POPIA does not ban outbound sales. What it does do is set clear, enforceable rules around how personal information can be processed, stored, and acted upon. Understanding those rules is not optional for any South African startup doing outbound — but understanding them also reveals a practical, compliant path forward.
The legitimate interest basis: your legal foundation
Section 11 of POPIA lists the conditions under which personal information may be processed. Condition 4 — legitimate interest — is the one that makes B2B outbound sales lawful. It states that you may process personal information if it is necessary for pursuing the legitimate interests of the responsible party or a third party, provided those interests are not overridden by the data subject’s rights.
In plain English: if you have a genuine, proportionate business reason to contact a prospect, and that reason is relevant to their role and circumstances, POPIA permits it. A SaaS founder contacting a CFO about a relevant financial automation tool has a legitimate interest basis. A lead generation company selling irrelevant consumer offers to a recycled list does not.
POPIA’s legitimate interest condition (Section 11(1)(f)) is the standard legal basis for B2B outbound sales in South Africa — the same framework used for outbound across GDPR-regulated European markets.
The three practical requirements that flow from this are non-negotiable. Most outbound tools get all three wrong.
The 3 things you must do
-
01
Log consent signals and sourcing records Every contact you reach out to needs a documented sourcing record: where the data came from, when it was collected, on what legal basis it was obtained, and what the intended use is. This is not a once-off exercise. It is a per-contact record that must be retrievable if a data subject or regulator ever asks. If you cannot answer the question “where did you get my details?” with a specific, dated, verifiable answer, you are not compliant.
-
02
Honour unsubscribe requests immediately, with a timestamp When a prospect opts out — whether by replying “unsubscribe”, clicking an unsubscribe link, or explicitly asking to be removed — that request must be honoured immediately, and the timestamp of that action must be recorded. POPIA section 11(3) establishes the data subject’s right to object to processing for marketing purposes. There is no grace period. There is no “we’ll remove you from the next campaign”. The removal is effective immediately, and the record of it is the evidence that it happened.
-
03
Never re-contact suppressed contacts This is the step where most outbound operations fail quietly over time. A contact opts out. They are removed from the current campaign. Six months later, they are imported from a new list, re-enrolled in a sequence, and receive a cold email again. Under POPIA, that second contact is a violation. The suppression list must be permanent, actively applied to every new import, and maintained across the entire responsible party — not just the tool that processed the original opt-out.
What most tools get wrong
The majority of outbound platforms were designed for US or European markets and then sold into South Africa without meaningful modification.
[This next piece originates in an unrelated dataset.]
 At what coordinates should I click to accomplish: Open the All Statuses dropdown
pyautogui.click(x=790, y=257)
The compliance gaps are consistent and predictable.
No suppression management
Most tools maintain a per-campaign unsubscribe list. A contact who opts out of Campaign A is not automatically suppressed from Campaign B, Campaign C, or a future re-import. There is no cross-campaign, cross-workspace suppression layer. This means that compliance depends entirely on the human remembering to check a list before launching — a process that fails at scale.
No consent records
Tools that pull from major lead databases or scraped LinkedIn data typically record nothing about where the data came from. There is no sourcing log, no collection date, no basis statement. If a contact or regulator asks how you obtained their information, the honest answer is “we don’t know” — which is not a defensible position under POPIA.
No POPIA-auditable logs
When a regulator investigation begins, the first thing requested is a log of all processing activities related to the data subject in question: when they were contacted, on what basis, what communications were sent, and when and how they opted out. Most outbound tools produce no such log. The campaign history exists in fragments across an inbox, a CRM, and a sequence tool — none of which were designed to produce a coherent compliance record.
How KIND handles it
POPIA compliance is not a feature in KIND — it is a structural requirement that shapes how every campaign is built and operated.
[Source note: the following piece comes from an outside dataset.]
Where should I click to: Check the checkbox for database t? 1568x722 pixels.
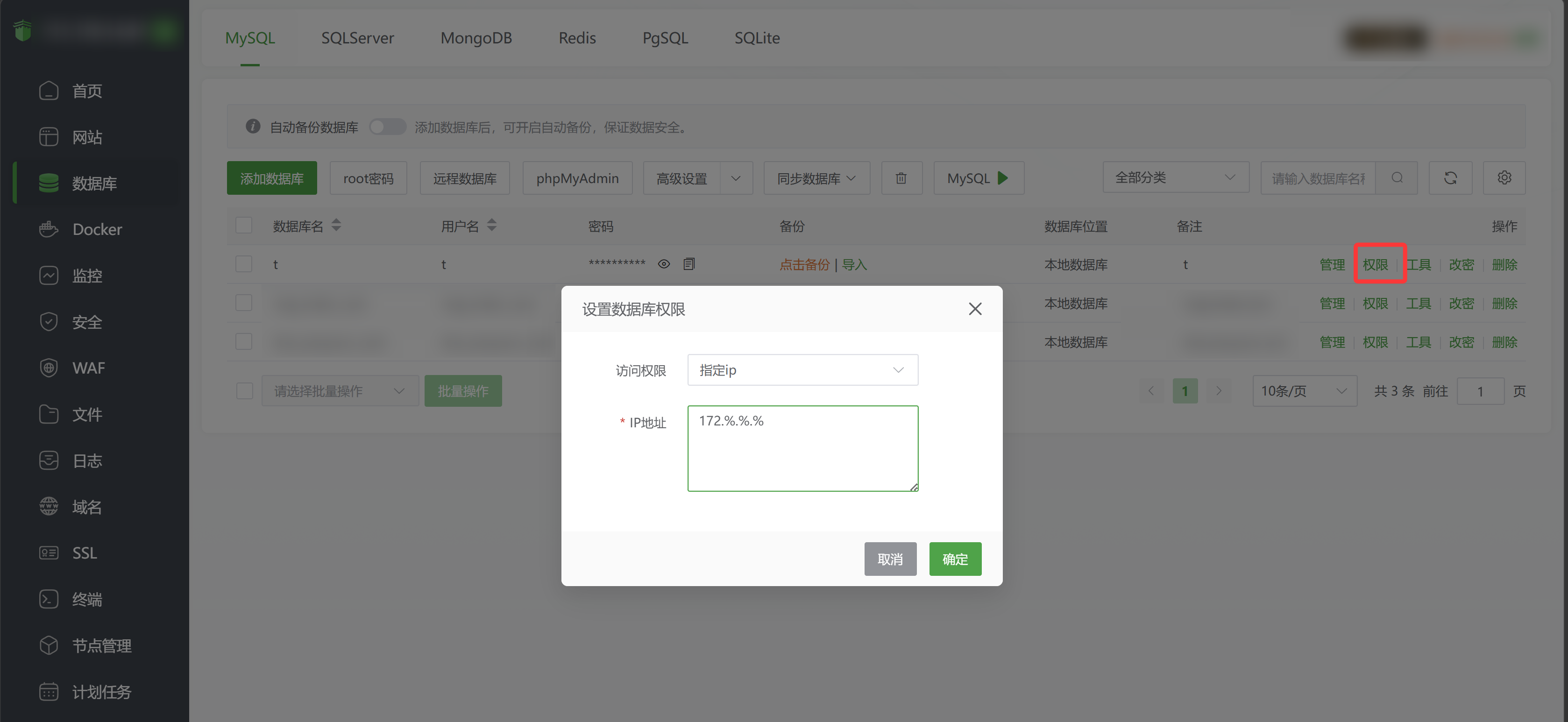[244, 263]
Every campaign has a POPIA compliance record. When leads are sourced or imported into KIND, the source, collection date, and legitimate interest basis are recorded per contact. This record is attached to the contact permanently, not to the campaign.
Suppression is permanent and timestamped. When a contact opts out through any channel — email reply, unsubscribe link, or manual removal — the suppression is recorded with a precise timestamp and applied across all future campaigns in the workspace. Re-importing that contact from a new list will not override the suppression; it will be flagged and excluded automatically.
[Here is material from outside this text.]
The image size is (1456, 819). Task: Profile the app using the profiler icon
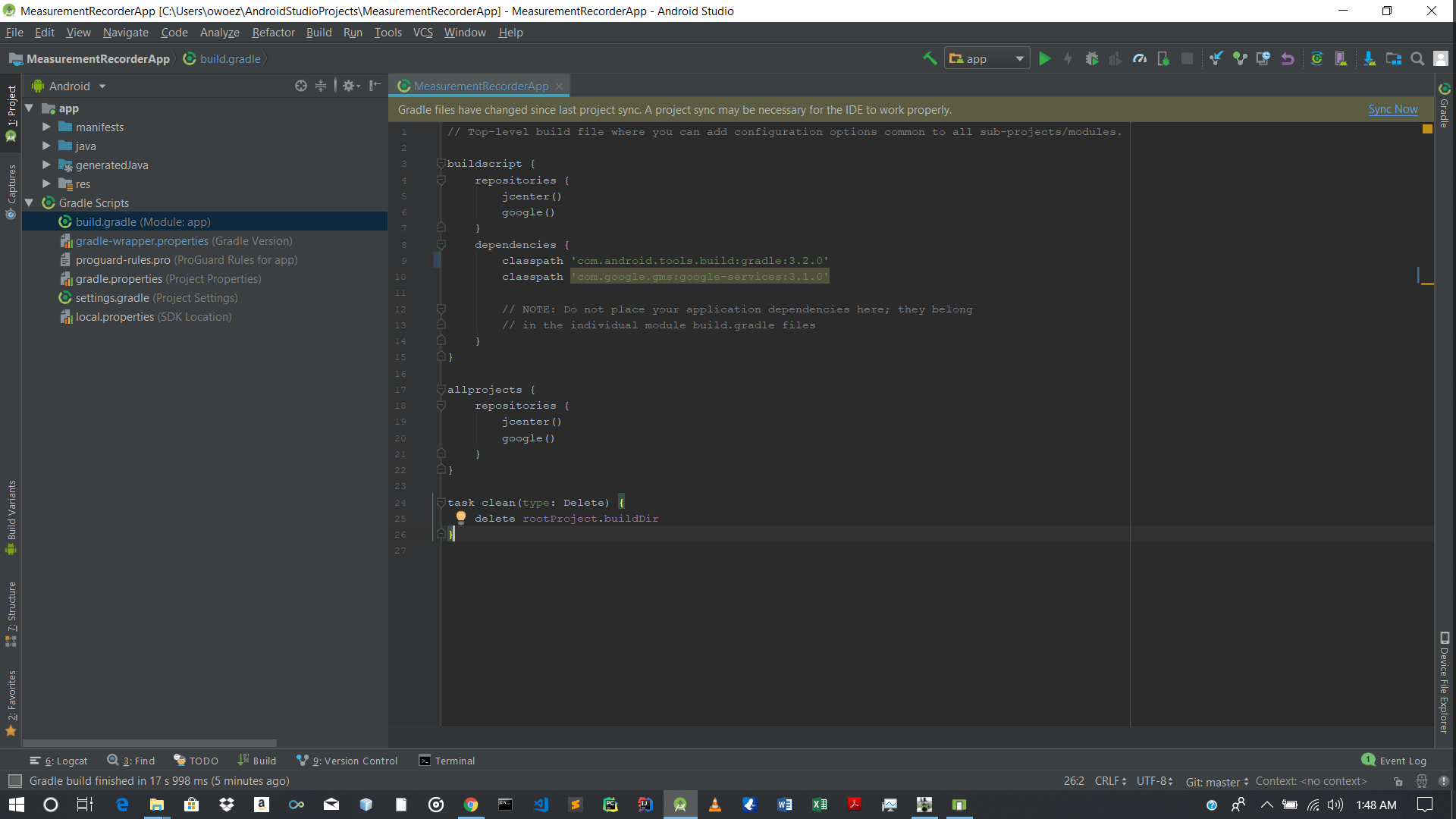point(1140,58)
Unsubscribes are logged per POPIA section 11. The opt-out record includes the contact identifier, the timestamp, the channel through which the request was received, and the action taken. This record is exportable in a format suitable for regulatory review. If the Information Regulator ever asks, you have an answer.
Running compliant outbound in South Africa is not hard. It is just precise. And precision is exactly what most outbound tools were not built for.